Based on the idea of ‘non-decision-making’ approach, such a concept of structural power includes not only a component of intentional agenda setting, but also a reference to an impersonal ‘mobilisation of bias’ where social structures systematically favour certain agents. Such an understanding of power is common currency in *dependency writings, both Marxist and non-Marxist, and in present Gramscian approaches.
Such a conceptualisation has been criticised for deducing power from rewards, the so-called ‘benefit fallacy’ of power. We usually do not call a free-rider powerful who certainly profits from a certain systemic arrangement, but who basically remains at its mercy. But the benefit fallacy exists only within a causal framework itself. To say that a system benefits certain people does not mean that they caused that benefit or that they control it.

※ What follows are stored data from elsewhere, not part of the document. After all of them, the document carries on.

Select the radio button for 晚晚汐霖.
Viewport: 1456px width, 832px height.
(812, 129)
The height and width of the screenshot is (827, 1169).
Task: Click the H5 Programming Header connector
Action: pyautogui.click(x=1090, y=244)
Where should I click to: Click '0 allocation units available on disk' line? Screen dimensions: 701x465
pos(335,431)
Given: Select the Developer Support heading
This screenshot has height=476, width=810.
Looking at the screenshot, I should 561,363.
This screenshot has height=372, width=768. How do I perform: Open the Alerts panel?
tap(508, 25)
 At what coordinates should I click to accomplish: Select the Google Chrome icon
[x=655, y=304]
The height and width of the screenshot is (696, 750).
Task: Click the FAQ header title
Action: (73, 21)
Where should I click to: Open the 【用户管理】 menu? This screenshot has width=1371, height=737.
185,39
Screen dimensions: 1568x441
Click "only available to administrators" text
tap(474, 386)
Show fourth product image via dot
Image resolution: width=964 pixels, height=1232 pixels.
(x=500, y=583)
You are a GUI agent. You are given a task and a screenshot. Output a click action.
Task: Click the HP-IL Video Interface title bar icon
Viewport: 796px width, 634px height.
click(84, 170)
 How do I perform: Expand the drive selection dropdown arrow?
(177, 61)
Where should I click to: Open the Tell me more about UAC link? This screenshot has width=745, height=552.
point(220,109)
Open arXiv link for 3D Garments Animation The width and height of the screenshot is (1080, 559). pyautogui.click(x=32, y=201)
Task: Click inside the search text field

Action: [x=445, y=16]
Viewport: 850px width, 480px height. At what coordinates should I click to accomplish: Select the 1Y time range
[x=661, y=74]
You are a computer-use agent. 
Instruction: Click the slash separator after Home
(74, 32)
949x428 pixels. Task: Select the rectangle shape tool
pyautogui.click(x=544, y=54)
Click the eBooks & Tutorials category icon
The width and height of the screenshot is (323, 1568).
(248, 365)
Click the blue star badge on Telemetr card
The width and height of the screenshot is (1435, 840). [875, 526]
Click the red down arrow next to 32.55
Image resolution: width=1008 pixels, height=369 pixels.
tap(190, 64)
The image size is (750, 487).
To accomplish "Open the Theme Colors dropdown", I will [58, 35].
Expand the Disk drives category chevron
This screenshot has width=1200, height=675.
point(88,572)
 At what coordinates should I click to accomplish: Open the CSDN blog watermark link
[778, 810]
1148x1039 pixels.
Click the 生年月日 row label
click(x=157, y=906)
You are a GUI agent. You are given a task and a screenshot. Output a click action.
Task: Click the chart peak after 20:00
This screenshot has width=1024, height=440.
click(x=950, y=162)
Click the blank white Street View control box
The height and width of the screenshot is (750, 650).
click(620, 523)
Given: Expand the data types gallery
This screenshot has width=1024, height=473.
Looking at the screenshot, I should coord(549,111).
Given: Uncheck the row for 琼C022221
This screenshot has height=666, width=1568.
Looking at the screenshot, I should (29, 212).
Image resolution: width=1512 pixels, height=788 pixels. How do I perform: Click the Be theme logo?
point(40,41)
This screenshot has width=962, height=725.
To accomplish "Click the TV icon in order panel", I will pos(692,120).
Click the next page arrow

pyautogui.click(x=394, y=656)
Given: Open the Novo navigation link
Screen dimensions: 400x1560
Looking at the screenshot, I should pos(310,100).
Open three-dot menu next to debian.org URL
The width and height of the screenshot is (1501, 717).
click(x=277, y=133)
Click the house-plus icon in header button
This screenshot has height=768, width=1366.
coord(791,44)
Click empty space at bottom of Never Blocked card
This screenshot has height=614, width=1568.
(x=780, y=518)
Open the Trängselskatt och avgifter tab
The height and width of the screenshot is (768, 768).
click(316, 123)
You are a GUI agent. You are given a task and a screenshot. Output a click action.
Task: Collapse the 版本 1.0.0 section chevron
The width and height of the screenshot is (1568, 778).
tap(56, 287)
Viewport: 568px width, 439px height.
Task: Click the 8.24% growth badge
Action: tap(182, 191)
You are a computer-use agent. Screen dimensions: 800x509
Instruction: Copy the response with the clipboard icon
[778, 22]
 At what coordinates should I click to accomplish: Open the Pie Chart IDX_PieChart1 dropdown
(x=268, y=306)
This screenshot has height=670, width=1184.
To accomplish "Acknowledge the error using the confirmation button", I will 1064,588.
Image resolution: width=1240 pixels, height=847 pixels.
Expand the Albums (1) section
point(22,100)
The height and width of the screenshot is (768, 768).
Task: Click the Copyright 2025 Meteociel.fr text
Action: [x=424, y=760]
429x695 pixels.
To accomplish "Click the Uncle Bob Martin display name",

It just means that for understanding power in a social system, it seems odd not to take into account the effects of such a social system which can systematically advantage some actors. In other words, in terms of the second link between rule and outcome, systematic benefits are relevant.
And here it is very important, within which framework of analysis such systematic interest-furthering is conceived. Rational choice approaches can, of course, account for the privileges and advantages that stem from the social position of actors, but for which they did nothing. They can do so, but then only as ‘systematic luck’ (Dowding). By reducing a systematic bias to a question of luck, this approach leaves out of the picture the daily practices of agents that help to reproduce the very system and positions from which these advantages were derived. For this reason perhaps, Dowding rephrases his approach and now explicitly includes systematic luck not into the concept of power but into a more general power analysis. Such choices are not innocent as the last section will develop.